I was very glad right then that I had gone online and came across this information.  I think I might have taken his frustration personally, if I didn't fully understand for myself that I was not responsible for what my dermatologist had done.  I had no reason to not trust she was doing exactly what she was supposed to do.

In reflecting on it later, I've wondered if his expressing his frustration like he did was his way of preparing me that removing all of my skin cancer may not be easily accomplished on the first pass.  He didn't know I came in understanding that already.  He didn't know I had mentally prepared myself for every possibility (except for any worst-case scenarios - I drew the line at preparing myself for that).

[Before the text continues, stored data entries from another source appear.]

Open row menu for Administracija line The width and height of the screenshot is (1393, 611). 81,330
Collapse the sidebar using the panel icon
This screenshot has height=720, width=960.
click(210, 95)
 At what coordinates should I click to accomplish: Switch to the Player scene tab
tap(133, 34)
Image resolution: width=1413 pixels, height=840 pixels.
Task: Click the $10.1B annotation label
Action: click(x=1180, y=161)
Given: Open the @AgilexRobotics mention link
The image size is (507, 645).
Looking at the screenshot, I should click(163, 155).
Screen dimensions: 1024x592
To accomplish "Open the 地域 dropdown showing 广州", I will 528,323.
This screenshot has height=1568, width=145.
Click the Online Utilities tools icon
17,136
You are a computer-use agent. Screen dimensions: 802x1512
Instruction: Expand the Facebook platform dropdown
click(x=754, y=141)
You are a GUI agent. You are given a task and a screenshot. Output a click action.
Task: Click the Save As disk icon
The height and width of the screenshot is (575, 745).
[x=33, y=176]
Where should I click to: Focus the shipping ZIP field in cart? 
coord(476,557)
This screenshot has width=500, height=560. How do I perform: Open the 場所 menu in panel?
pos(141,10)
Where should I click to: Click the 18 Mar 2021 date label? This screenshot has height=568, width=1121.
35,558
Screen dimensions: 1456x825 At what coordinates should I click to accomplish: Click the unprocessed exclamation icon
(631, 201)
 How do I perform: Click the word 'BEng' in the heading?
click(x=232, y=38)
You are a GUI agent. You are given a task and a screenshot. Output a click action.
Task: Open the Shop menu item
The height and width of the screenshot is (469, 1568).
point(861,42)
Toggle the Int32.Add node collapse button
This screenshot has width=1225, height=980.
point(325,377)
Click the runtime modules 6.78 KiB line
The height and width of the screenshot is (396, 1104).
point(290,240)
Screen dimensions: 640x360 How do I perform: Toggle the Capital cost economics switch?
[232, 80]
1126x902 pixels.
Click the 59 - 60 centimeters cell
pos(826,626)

He asked what my dermatologist's name was, and I told him.  It was a weird moment. I felt like a child tattling on another child, and the other child was going to get a whuppin'.  While he didn't strike me as violent, I wish now I had asked him what he was going to do with that information.  I wondered if he knew her personally?  Was he going to say something to her?  Give her the what for?  Or if nothing would happen.  My guess is likely the last thing.  That said, he asked me if I'd like a referral to a different dermatologist - a colleague of his.  With a vigorous nod, I replied, "Definitely.  I was going to ask before I left."